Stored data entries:
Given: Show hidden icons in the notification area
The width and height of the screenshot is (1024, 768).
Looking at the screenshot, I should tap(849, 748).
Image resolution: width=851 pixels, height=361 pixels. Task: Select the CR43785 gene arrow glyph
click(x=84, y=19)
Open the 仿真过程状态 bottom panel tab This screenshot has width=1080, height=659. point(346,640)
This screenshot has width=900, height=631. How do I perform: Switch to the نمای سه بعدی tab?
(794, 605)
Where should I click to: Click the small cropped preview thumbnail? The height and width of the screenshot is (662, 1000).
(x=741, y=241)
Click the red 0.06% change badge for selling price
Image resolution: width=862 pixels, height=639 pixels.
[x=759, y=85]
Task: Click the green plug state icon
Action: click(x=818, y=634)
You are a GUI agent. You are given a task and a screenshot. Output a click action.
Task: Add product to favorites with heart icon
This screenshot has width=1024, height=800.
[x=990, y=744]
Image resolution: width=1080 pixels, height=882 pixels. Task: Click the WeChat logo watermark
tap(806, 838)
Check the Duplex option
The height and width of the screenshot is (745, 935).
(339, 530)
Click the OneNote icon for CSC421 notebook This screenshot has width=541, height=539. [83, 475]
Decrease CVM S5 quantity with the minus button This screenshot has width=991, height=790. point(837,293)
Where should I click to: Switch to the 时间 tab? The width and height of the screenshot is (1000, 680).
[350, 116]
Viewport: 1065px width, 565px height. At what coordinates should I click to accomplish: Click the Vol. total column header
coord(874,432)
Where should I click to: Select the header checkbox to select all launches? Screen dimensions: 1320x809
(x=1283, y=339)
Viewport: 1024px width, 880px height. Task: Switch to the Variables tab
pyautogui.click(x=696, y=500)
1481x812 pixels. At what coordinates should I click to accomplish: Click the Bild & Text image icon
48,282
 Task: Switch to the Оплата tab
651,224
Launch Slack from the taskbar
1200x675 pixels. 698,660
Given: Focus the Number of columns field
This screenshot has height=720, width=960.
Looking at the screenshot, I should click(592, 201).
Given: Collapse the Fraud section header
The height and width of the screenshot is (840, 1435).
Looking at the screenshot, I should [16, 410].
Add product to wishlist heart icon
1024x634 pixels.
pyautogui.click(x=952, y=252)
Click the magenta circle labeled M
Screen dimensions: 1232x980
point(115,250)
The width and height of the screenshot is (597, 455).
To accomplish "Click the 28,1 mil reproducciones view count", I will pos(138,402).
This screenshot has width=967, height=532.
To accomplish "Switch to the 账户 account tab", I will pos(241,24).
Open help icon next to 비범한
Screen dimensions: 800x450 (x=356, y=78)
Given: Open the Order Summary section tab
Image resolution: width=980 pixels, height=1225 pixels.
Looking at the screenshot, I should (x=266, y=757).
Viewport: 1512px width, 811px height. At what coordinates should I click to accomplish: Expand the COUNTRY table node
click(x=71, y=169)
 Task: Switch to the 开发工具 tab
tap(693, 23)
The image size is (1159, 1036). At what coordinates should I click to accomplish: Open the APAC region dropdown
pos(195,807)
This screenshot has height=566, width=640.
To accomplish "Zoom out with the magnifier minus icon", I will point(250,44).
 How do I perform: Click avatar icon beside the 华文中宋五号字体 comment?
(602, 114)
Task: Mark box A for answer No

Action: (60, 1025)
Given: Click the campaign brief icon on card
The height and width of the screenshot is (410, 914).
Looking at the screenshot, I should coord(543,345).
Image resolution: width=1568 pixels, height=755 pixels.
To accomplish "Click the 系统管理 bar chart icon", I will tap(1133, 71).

PROBLEM REQUIREMENTS: Both the first line of the records above and the line containing "Click the OneNote" are to be transcribed exactly, together with every line between them, and nothing else.

WORKED SOLUTION:
Given: Show hidden icons in the notification area
The width and height of the screenshot is (1024, 768).
Looking at the screenshot, I should tap(849, 748).
Image resolution: width=851 pixels, height=361 pixels. Task: Select the CR43785 gene arrow glyph
click(x=84, y=19)
Open the 仿真过程状态 bottom panel tab This screenshot has width=1080, height=659. point(346,640)
This screenshot has width=900, height=631. How do I perform: Switch to the نمای سه بعدی tab?
(794, 605)
Where should I click to: Click the small cropped preview thumbnail? The height and width of the screenshot is (662, 1000).
(x=741, y=241)
Click the red 0.06% change badge for selling price
Image resolution: width=862 pixels, height=639 pixels.
[x=759, y=85]
Task: Click the green plug state icon
Action: click(x=818, y=634)
You are a GUI agent. You are given a task and a screenshot. Output a click action.
Task: Add product to favorites with heart icon
This screenshot has width=1024, height=800.
[x=990, y=744]
Image resolution: width=1080 pixels, height=882 pixels. Task: Click the WeChat logo watermark
tap(806, 838)
Check the Duplex option
The height and width of the screenshot is (745, 935).
(339, 530)
Click the OneNote icon for CSC421 notebook This screenshot has width=541, height=539. [83, 475]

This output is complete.